Unravelling complexities of legal interpretation
I had a pretty hard time a fortnight ago when I was ‘accosted’ and ‘heckled’ by a motley crew of professionals over the meaning and purpose of law in the aftermath of the Supreme Court’s decision on the suit filed by the Majority Leader, Alexander Afenyo Markin, on what constitutes ‘vacation of seats’ in Parliament.
The suit had basically been filed for the interpretation of Articles 97(1)(g) and (h) of our Constitution.
The professionals in question were confused, indeed baffled, by the fact that a lot of lawyers, law lecturers and even some judges on the panel that decided the case were divided on the interpretation of what constitutes ‘vacation of seats’.
Primarily, most of these professionals, some highly educated in their respective fields, could not fathom why there are such divergent views among the legal fraternity on the issue.
To them, the law should be law; that is, there has to be only one interpretation of a given set of facts. They could not understand why different lawyers and judges should put different slants on the same facts.
The experience convinced me that there is an urgent need for public education on the nuances of law, especially with regard to what constitutional interpretation means.
This is because if these highly educated professionals thought in this way about interpretation, then only Providence knows what other, not so highly educated fellow citizens, might be thinking.
This is, therefore, a rudimentary attempt to explain why, in practice, there are no ‘right answers’ in law.
Jurisprudence
This brings us into the realm of jurisprudence, which derives from the Latin word ‘jurisprudentia’, meaning knowledge of the law, it deals with the fundamental principles and various theories of law. This is because there is no one theory of what law is.
There are various schools of legal philosophy, which have different views as to what the law is.

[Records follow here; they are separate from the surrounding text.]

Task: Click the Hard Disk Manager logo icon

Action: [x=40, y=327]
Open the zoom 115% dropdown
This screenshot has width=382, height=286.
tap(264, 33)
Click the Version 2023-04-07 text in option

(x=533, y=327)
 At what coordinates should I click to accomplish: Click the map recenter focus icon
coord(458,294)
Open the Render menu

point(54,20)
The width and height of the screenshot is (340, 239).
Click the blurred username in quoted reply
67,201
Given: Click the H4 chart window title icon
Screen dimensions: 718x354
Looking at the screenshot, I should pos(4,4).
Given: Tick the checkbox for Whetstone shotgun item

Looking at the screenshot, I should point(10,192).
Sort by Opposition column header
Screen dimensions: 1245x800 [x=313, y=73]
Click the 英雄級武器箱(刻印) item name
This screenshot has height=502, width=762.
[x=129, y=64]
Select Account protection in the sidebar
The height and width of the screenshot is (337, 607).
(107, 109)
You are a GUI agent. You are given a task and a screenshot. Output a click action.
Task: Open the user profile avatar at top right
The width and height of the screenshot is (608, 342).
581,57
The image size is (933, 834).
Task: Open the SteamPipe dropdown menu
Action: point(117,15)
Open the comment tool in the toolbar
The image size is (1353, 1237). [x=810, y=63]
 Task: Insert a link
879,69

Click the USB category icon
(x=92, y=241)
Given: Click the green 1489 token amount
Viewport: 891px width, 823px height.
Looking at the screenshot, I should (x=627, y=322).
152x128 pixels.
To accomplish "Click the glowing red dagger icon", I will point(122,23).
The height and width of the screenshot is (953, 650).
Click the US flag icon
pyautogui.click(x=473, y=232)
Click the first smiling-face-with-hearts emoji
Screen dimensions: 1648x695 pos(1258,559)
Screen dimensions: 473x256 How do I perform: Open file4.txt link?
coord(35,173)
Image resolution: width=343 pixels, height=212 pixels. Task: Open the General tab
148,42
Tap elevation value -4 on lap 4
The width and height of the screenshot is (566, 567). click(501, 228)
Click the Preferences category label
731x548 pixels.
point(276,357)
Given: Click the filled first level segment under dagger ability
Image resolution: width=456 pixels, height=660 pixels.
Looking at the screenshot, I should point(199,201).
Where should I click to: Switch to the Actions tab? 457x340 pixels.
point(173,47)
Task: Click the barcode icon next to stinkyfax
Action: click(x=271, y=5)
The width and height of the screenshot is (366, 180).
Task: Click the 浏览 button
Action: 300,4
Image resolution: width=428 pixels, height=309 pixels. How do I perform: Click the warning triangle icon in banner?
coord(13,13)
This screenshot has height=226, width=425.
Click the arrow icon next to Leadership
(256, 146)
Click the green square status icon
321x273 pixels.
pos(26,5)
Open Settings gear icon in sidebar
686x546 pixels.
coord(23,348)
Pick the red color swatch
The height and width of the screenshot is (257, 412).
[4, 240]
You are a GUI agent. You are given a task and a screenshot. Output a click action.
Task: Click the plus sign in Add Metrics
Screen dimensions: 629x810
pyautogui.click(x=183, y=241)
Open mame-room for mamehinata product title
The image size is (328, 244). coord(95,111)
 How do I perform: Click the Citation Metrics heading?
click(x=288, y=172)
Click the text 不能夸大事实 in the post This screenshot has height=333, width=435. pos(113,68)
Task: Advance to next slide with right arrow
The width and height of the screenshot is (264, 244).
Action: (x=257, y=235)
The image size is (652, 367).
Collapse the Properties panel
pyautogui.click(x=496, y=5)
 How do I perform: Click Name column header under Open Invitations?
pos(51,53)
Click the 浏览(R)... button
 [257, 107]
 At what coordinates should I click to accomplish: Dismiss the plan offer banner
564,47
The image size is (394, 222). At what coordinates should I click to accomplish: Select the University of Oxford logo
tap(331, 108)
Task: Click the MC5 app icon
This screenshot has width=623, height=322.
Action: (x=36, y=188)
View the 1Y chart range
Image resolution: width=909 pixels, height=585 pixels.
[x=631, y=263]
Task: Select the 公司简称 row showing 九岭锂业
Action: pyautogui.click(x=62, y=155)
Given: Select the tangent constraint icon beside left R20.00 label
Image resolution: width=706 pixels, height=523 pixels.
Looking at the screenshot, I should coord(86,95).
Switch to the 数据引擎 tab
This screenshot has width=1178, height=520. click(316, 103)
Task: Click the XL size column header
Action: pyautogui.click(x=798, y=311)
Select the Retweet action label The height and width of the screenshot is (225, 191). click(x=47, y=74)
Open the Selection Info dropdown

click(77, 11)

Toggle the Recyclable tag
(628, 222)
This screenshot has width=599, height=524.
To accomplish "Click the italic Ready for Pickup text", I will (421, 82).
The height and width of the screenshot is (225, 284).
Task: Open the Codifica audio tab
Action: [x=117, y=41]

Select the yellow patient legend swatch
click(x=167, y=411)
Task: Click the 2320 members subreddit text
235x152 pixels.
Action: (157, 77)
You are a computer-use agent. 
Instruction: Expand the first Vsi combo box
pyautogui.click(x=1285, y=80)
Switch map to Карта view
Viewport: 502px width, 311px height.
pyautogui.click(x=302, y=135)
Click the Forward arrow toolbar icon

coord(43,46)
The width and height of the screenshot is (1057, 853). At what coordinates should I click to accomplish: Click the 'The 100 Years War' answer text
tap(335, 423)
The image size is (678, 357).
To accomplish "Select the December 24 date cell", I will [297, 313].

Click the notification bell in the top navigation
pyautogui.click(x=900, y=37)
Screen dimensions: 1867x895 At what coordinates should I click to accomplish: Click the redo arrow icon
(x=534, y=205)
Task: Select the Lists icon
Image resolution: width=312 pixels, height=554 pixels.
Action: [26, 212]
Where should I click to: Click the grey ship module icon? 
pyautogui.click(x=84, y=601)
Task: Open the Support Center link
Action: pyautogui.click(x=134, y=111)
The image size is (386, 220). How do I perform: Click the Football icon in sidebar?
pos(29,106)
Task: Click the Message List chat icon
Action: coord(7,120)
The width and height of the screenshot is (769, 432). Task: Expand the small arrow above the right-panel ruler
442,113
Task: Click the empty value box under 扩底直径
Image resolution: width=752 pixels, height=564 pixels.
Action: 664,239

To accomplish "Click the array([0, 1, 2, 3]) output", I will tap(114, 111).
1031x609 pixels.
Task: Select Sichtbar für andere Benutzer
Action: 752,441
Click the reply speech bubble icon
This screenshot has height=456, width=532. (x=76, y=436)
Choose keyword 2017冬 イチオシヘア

For example, there are Positivists, Natural Law scholars and critical legal scholars, just to mention a few, all postulating differently as to what law is.
For instance, legal positivists, of which Professor Hart is a leading protagonist, hold a theory of law which posits that the existence of the law and its content depends on social facts, such as acts of parliament, by-laws of local authorities and judicial precedents, rather than on morality.
On the other hand, natural law theory, which is traced to religious personalities like Saint Augustine and Thomas Aquinas, believes that laws should be based on and underpinned by morality.
To natural law scholars, any ‘unjust’ laws are not laws. To them, there are universal moral standards inherent in human beings and these moral norms should be the basis of laws for human beings.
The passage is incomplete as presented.